■ PROVIDED ENTRIES ■
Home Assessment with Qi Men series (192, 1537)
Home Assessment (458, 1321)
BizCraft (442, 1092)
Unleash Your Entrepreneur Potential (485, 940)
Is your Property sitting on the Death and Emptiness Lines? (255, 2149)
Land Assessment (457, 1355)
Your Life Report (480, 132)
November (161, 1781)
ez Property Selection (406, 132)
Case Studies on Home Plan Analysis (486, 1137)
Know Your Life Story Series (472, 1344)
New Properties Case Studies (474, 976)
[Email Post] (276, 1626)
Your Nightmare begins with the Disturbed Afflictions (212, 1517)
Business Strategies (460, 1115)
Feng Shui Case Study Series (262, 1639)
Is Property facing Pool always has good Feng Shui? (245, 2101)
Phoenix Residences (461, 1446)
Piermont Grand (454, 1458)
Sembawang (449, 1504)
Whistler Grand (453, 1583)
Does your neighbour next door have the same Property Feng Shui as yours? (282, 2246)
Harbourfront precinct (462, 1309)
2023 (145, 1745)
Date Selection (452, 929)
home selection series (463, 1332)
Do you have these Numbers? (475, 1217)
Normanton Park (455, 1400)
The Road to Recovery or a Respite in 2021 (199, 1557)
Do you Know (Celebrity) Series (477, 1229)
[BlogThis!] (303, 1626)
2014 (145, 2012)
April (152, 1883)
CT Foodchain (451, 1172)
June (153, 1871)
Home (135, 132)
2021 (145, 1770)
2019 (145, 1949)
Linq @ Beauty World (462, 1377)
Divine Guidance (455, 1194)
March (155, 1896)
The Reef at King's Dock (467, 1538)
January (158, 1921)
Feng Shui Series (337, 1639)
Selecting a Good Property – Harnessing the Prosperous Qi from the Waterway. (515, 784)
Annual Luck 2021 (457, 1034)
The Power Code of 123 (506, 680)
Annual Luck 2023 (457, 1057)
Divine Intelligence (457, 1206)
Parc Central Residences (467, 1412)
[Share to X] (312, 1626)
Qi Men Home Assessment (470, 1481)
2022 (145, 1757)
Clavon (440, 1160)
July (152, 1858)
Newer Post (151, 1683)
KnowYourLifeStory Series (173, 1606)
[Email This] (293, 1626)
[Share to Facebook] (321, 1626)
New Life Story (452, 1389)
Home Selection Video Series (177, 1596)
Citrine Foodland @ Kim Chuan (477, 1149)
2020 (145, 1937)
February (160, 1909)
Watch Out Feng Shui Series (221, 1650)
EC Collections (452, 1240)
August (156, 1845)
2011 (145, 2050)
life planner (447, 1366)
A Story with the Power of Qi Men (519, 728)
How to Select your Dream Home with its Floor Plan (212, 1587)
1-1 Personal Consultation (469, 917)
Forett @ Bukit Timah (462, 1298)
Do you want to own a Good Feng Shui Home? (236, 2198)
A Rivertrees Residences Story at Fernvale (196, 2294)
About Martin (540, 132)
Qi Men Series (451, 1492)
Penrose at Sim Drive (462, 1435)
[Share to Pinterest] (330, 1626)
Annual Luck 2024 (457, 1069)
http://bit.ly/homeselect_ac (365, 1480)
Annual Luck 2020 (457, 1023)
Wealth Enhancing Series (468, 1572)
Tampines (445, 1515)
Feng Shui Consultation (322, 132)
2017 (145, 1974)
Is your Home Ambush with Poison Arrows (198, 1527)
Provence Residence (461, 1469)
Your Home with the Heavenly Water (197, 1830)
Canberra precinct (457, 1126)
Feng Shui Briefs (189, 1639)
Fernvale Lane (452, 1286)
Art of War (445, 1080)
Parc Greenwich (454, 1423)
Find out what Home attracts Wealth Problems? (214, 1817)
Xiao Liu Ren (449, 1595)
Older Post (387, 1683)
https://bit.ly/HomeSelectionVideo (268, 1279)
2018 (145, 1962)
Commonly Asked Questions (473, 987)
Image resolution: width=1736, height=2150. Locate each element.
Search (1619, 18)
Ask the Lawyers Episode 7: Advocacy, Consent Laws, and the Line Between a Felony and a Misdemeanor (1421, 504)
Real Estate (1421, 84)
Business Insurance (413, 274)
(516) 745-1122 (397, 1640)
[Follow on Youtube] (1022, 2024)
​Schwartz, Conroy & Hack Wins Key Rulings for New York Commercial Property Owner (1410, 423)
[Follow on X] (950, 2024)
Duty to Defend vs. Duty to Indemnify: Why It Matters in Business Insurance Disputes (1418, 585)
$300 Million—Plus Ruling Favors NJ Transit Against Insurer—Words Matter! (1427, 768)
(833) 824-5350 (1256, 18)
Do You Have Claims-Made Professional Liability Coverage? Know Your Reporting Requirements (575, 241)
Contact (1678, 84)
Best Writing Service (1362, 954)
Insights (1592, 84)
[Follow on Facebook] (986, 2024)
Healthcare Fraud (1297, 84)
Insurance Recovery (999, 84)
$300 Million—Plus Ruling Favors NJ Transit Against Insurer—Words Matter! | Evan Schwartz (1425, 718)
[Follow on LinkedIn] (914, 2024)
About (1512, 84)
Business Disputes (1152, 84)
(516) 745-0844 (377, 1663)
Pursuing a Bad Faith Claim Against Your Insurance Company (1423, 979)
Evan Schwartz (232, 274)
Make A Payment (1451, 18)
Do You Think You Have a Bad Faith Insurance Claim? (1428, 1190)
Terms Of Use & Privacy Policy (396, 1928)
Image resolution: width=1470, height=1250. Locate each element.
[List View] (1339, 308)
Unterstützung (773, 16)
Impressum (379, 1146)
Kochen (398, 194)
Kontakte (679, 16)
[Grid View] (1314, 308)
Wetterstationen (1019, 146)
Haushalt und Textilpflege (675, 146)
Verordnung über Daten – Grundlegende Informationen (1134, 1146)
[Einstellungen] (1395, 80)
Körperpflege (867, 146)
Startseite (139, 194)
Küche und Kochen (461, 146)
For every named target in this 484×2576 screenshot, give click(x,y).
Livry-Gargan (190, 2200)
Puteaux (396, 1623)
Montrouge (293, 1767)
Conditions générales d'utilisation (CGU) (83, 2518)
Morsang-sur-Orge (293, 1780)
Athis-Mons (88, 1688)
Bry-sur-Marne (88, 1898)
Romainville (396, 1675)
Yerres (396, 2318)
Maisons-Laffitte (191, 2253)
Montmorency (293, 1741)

■ DESCRIPTION OF THE TASK ■
The full set of records above is to be printed exactly as it appears.

■ RESPONSE TO THIS EXERCISE ■
Home Assessment with Qi Men series (192, 1537)
Home Assessment (458, 1321)
BizCraft (442, 1092)
Unleash Your Entrepreneur Potential (485, 940)
Is your Property sitting on the Death and Emptiness Lines? (255, 2149)
Land Assessment (457, 1355)
Your Life Report (480, 132)
November (161, 1781)
ez Property Selection (406, 132)
Case Studies on Home Plan Analysis (486, 1137)
Know Your Life Story Series (472, 1344)
New Properties Case Studies (474, 976)
[Email Post] (276, 1626)
Your Nightmare begins with the Disturbed Afflictions (212, 1517)
Business Strategies (460, 1115)
Feng Shui Case Study Series (262, 1639)
Is Property facing Pool always has good Feng Shui? (245, 2101)
Phoenix Residences (461, 1446)
Piermont Grand (454, 1458)
Sembawang (449, 1504)
Whistler Grand (453, 1583)
Does your neighbour next door have the same Property Feng Shui as yours? (282, 2246)
Harbourfront precinct (462, 1309)
2023 (145, 1745)
Date Selection (452, 929)
home selection series (463, 1332)
Do you have these Numbers? (475, 1217)
Normanton Park (455, 1400)
The Road to Recovery or a Respite in 2021 (199, 1557)
Do you Know (Celebrity) Series (477, 1229)
[BlogThis!] (303, 1626)
2014 (145, 2012)
April (152, 1883)
CT Foodchain (451, 1172)
June (153, 1871)
Home (135, 132)
2021 (145, 1770)
2019 (145, 1949)
Linq @ Beauty World (462, 1377)
Divine Guidance (455, 1194)
March (155, 1896)
The Reef at King's Dock (467, 1538)
January (158, 1921)
Feng Shui Series (337, 1639)
Selecting a Good Property – Harnessing the Prosperous Qi from the Waterway. (515, 784)
Annual Luck 2021 (457, 1034)
The Power Code of 123 (506, 680)
Annual Luck 2023 (457, 1057)
Divine Intelligence (457, 1206)
Parc Central Residences (467, 1412)
[Share to X] (312, 1626)
Qi Men Home Assessment (470, 1481)
2022 (145, 1757)
Clavon (440, 1160)
July (152, 1858)
Newer Post (151, 1683)
KnowYourLifeStory Series (173, 1606)
[Email This] (293, 1626)
[Share to Facebook] (321, 1626)
New Life Story (452, 1389)
Home Selection Video Series (177, 1596)
Citrine Foodland @ Kim Chuan (477, 1149)
2020 (145, 1937)
February (160, 1909)
Watch Out Feng Shui Series (221, 1650)
EC Collections (452, 1240)
August (156, 1845)
2011 (145, 2050)
life planner (447, 1366)
A Story with the Power of Qi Men (519, 728)
How to Select your Dream Home with its Floor Plan (212, 1587)
1-1 Personal Consultation (469, 917)
Forett @ Bukit Timah (462, 1298)
Do you want to own a Good Feng Shui Home? (236, 2198)
A Rivertrees Residences Story at Fernvale (196, 2294)
About Martin (540, 132)
Qi Men Series (451, 1492)
Penrose at Sim Drive (462, 1435)
[Share to Pinterest] (330, 1626)
Annual Luck 2024 (457, 1069)
http://bit.ly/homeselect_ac (365, 1480)
Annual Luck 2020 (457, 1023)
Wealth Enhancing Series (468, 1572)
Tampines (445, 1515)
Feng Shui Consultation (322, 132)
2017 (145, 1974)
Is your Home Ambush with Poison Arrows (198, 1527)
Provence Residence (461, 1469)
Your Home with the Heavenly Water (197, 1830)
Canberra precinct (457, 1126)
Feng Shui Briefs (189, 1639)
Fernvale Lane (452, 1286)
Art of War (445, 1080)
Parc Greenwich (454, 1423)
Find out what Home attracts Wealth Problems? (214, 1817)
Xiao Liu Ren (449, 1595)
Older Post (387, 1683)
https://bit.ly/HomeSelectionVideo (268, 1279)
2018 (145, 1962)
Commonly Asked Questions (473, 987)
Image resolution: width=1736, height=2150. Locate each element.
Search (1619, 18)
Ask the Lawyers Episode 7: Advocacy, Consent Laws, and the Line Between a Felony and a Misdemeanor (1421, 504)
Real Estate (1421, 84)
Business Insurance (413, 274)
(516) 745-1122 (397, 1640)
[Follow on Youtube] (1022, 2024)
​Schwartz, Conroy & Hack Wins Key Rulings for New York Commercial Property Owner (1410, 423)
[Follow on X] (950, 2024)
Duty to Defend vs. Duty to Indemnify: Why It Matters in Business Insurance Disputes (1418, 585)
$300 Million—Plus Ruling Favors NJ Transit Against Insurer—Words Matter! (1427, 768)
(833) 824-5350 (1256, 18)
Do You Have Claims-Made Professional Liability Coverage? Know Your Reporting Requirements (575, 241)
Contact (1678, 84)
Best Writing Service (1362, 954)
Insights (1592, 84)
[Follow on Facebook] (986, 2024)
Healthcare Fraud (1297, 84)
Insurance Recovery (999, 84)
$300 Million—Plus Ruling Favors NJ Transit Against Insurer—Words Matter! | Evan Schwartz (1425, 718)
[Follow on LinkedIn] (914, 2024)
About (1512, 84)
Business Disputes (1152, 84)
(516) 745-0844 (377, 1663)
Pursuing a Bad Faith Claim Against Your Insurance Company (1423, 979)
Evan Schwartz (232, 274)
Make A Payment (1451, 18)
Do You Think You Have a Bad Faith Insurance Claim? (1428, 1190)
Terms Of Use & Privacy Policy (396, 1928)
Image resolution: width=1470, height=1250. Locate each element.
[List View] (1339, 308)
Unterstützung (773, 16)
Impressum (379, 1146)
Kochen (398, 194)
Kontakte (679, 16)
[Grid View] (1314, 308)
Wetterstationen (1019, 146)
Haushalt und Textilpflege (675, 146)
Verordnung über Daten – Grundlegende Informationen (1134, 1146)
[Einstellungen] (1395, 80)
Körperpflege (867, 146)
Startseite (139, 194)
Küche und Kochen (461, 146)
For every named target in this 484×2576 screenshot, give click(x,y).
Livry-Gargan (190, 2200)
Puteaux (396, 1623)
Montrouge (293, 1767)
Conditions générales d'utilisation (CGU) (83, 2518)
Morsang-sur-Orge (293, 1780)
Athis-Mons (88, 1688)
Bry-sur-Marne (88, 1898)
Romainville (396, 1675)
Yerres (396, 2318)
Maisons-Laffitte (191, 2253)
Montmorency (293, 1741)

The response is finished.